The problem as I see it is that Trump has created appearances of impropriety all over the place here. As with Comey, there may be dozens of reasons to fire McCabe, but that doesn’t stop this from looking like a politicized act of vengeance due to the president’s irresponsible comments.
Good to see my state rep make another appearance on EA. It was only a year ago that Michelle DuBois posted a Facebook warning of an impending ICE raid: https://ethicsalarms.com/2017/03/29/incompetent-elected-official-of-the-month-massachusetts-state-rep-michelle-dubois-d-plymouth/
March is obviously her month.
What do you expect? These people are the kind of peniaphobic lobcocked philatelists who would masticate while handling some niggardly thespian’s crampon. Disgusting!
John Brennan’s tweet clearly relates his opinion, which may be honestly held. If so how can it be unethical for him to express it? His action may be ‘unprofessional, uncivil and misleading’ (that being your opinion which you are entitled to hold and express) but by your principles, Brennan is not being ‘unethical’ – unless you know something I don’t – like that he believes otherwise and is being paid to stirr the pot – or perhaps that he is a ‘bot’?
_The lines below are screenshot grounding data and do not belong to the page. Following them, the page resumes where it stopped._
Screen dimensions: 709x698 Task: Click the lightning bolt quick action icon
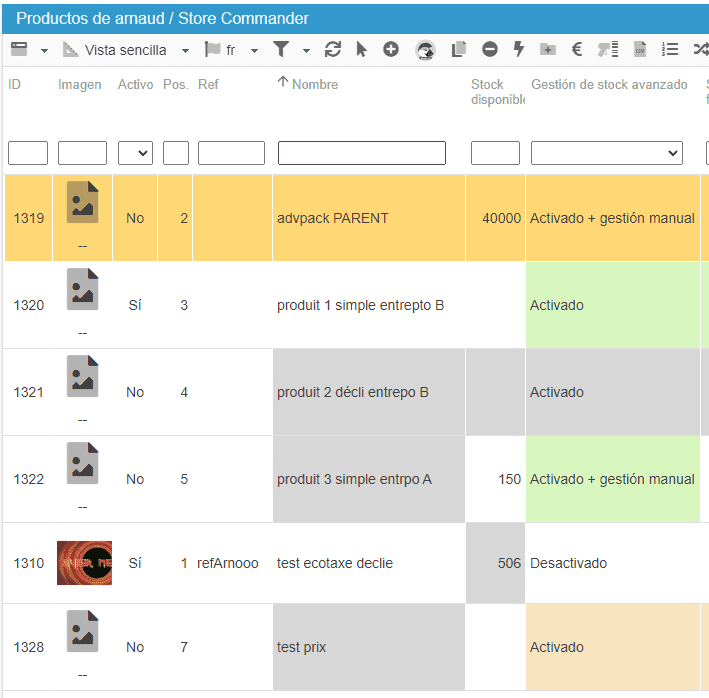click(518, 49)
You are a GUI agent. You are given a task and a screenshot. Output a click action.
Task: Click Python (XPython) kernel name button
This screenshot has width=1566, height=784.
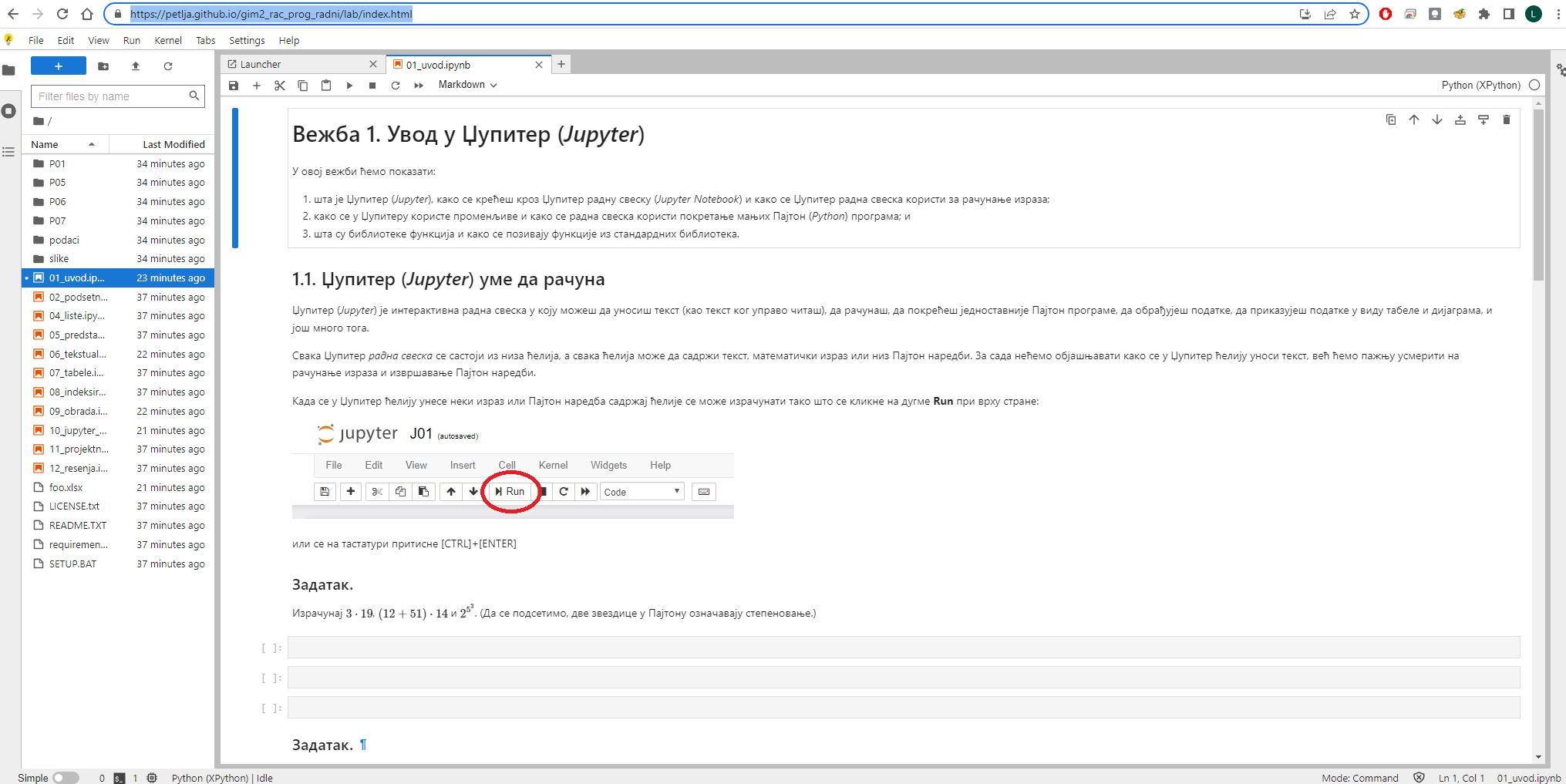pos(1480,85)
Honestly held opinions can of course be unethical, either because of the manner in which they’re expressed, or the appropriateness of a certain person expressing them at a certain time.
That said, I see nothing unethical in Brennan’s tweet; every word of it is true, and necessary to say at this point in time.
Does that make the opinion unethical or merely the sharing of that opinion unethical?
Meant to say “sharing that opinion.”
Would the offended women prefer an alternative entrance labelled “Specific Hooker Entrance” or “Particular Hooker Entrance”?
Biting lip….eyes watering….
‘Entrance for Women in Comfortable Shoes?’
‘Ladies Evening Entrance?’
‘Ho’s Hole?’
…it gets worse from here…
I wonder if part of Debbie’s problem might not be that grown-ups sniggered at the Wasserman family for carrying the name of the (then) well known antibody test for syphilis. That’s a fun one to explain.